### Provided information
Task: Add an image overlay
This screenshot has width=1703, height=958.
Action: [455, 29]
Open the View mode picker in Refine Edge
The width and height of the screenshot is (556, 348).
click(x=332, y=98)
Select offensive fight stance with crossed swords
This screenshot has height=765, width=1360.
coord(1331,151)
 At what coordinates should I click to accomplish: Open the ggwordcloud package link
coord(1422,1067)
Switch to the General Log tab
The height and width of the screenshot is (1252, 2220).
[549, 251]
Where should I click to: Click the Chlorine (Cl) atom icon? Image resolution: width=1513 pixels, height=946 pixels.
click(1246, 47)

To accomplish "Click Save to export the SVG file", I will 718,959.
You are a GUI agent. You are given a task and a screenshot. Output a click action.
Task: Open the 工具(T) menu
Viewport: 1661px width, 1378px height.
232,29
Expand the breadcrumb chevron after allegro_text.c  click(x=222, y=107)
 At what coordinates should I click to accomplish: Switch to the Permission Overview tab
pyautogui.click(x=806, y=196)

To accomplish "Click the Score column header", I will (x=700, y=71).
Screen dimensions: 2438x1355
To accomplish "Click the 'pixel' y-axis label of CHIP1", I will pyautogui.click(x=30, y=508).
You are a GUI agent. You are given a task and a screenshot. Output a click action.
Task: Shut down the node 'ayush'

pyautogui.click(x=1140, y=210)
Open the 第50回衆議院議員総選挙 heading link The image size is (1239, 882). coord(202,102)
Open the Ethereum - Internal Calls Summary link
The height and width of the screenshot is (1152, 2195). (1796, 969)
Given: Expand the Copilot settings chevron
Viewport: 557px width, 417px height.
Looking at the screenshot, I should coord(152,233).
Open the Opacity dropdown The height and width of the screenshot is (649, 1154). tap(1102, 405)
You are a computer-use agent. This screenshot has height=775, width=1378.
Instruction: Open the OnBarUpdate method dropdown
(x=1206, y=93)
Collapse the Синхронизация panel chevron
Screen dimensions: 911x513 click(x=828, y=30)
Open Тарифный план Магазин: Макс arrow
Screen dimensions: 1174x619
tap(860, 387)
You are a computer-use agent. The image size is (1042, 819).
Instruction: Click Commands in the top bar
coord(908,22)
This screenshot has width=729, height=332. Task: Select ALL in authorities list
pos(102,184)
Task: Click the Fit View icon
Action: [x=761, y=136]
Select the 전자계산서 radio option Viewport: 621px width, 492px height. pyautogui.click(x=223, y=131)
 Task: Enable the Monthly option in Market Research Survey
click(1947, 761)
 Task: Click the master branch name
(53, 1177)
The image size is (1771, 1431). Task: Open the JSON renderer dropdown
######
[Required work]:
Your reply must consist of one number, the count of lines in the entries that hold "Expand".

[Written answer]:
2